Feb 13, 2006  •  Post A Comment

General Motors’ new ad buyer, GM Planworks, told local stations last week that it is changing the way it does business with them.

GM Planworks, a division of Starcom MediaVest Group, said it planned to eliminate the so-called “share deals” that put the bulk of GM’s local money into the same one or two stations in each market year after year. GM spends hundreds of millions of dollars in regional ads.

Instead, Planworks will encourage all of the outlets in a market-both broadcast stations and cable operators-to come to GM with their best offers.

“Our partners understand that this is an opportunity to build business and were focused and listening to what we were asking of stations,” the agency said in a statement. “Our approach will help us level the playing field and result in a more robust marketplace for GM’s local media investments.”

The new system takes effect in the second quarter. It also affects the local dealer spending handled by GM Planworks.

Under the old system, in return for a deal that guaranteed a station a minimum share of GM’s business, those stations provided GM with “pod exclusivity,” which means no other automaker ads run in a commercial pod that includes a GM spot. Those stations also agreed to give GM “bonus weight,” or extra commercials, sometimes worth 15 percent to 20 percent on top of the ads GM paid for.

The new arrangement could be costly to some big traditional network affiliates. But having one of GM’s share deals could be a mixed blessing.

In some cases, share deals made it tough to accept ads from other automakers, and the bonus spots became very expensive. On the other hand, with GM as the biggest spender in the biggest spending category for local television, stations that didn’t have share deals were in many cases shut out from doing more business with the automaker.

“Where we have them, we think they work out well. Where we don’t have them, we don’t see how it works for the other station,” said Andy Fisher, president of Cox Broadcasting. “And I say that with a smile because I’m sure each of our competitors would have a mirroring view.”

The share deals also put General Motors in something of a straitjacket, limiting the amount of money it could spend on stations whose ratings have improved over the years or whose demographics more closely match a particular auto model. The change could also result in more GM money moving to cable.

It was unclear whether GM would get more media for its money than it got under the old system.

In place of the share deals, Starcom expects all of the stations to compete for GM business. Price efficiency will be a key factor, but the automaker will also be looking for creativity from the stations in putting together value added deals and creating programs that better engage potential car buyers, such as exclusive sponsorships of entire programs. The added competition is designed to push prices lower for the automaker.

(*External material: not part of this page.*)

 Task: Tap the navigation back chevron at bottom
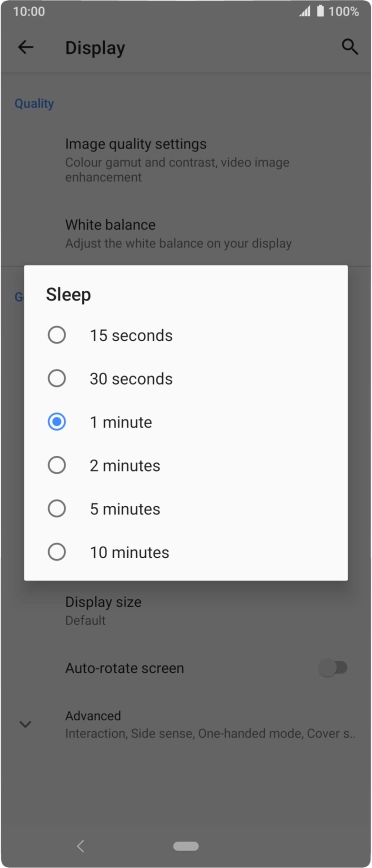coord(81,846)
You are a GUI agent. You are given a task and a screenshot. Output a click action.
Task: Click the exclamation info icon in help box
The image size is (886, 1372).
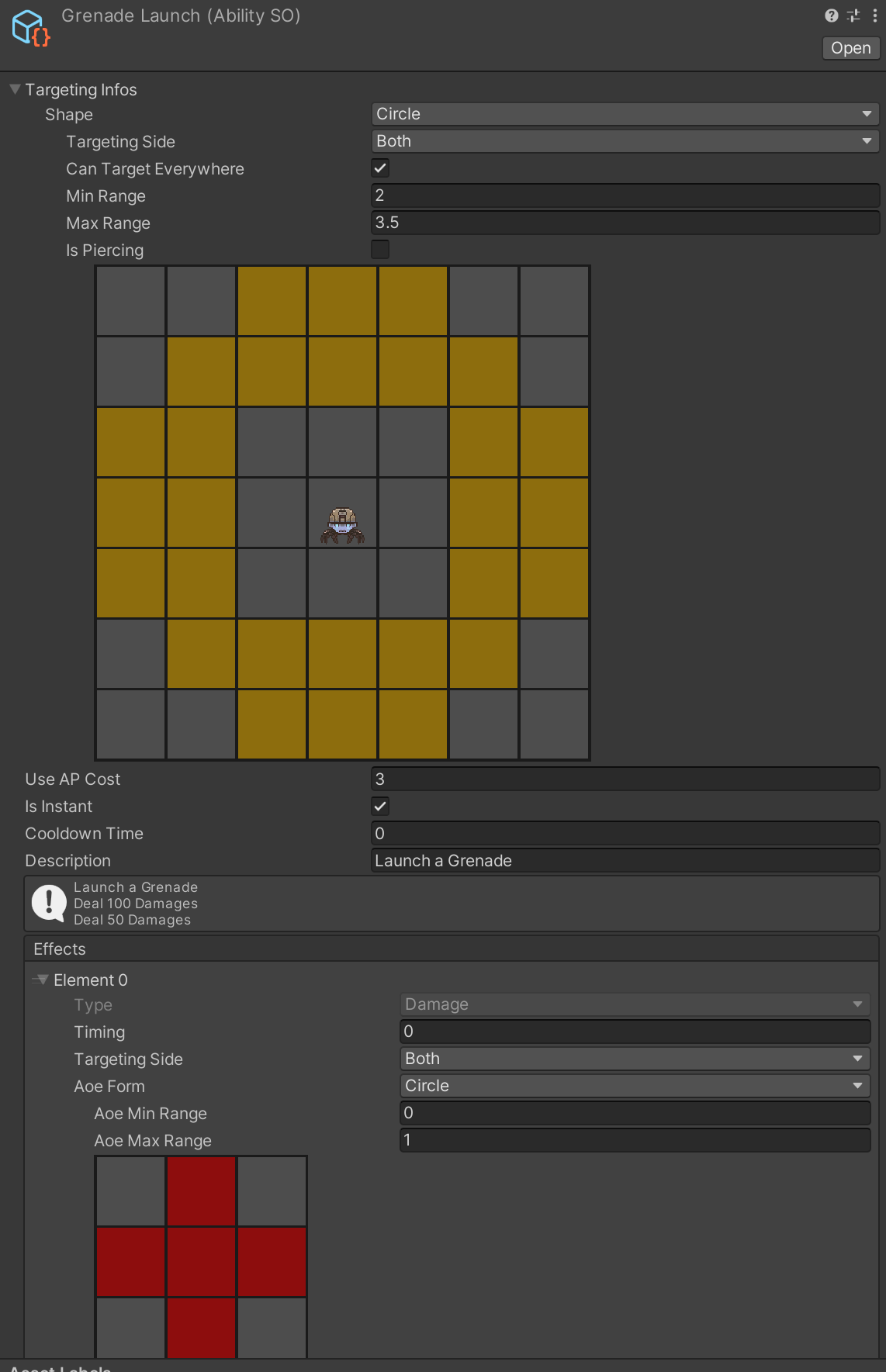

GM still wants pod exclusivity, but that will be monitored differently than in the past. Some stations were skeptical about Planworks plans to enforce pod exclusivity, using sophisticated software and random checks to police its policy.

GM Planworks officials did not say whether regional spending will increase or decrease, but station sources said that in some markets GM’s spending in the first quarter was flat, while in others it was down as much as 40 percent.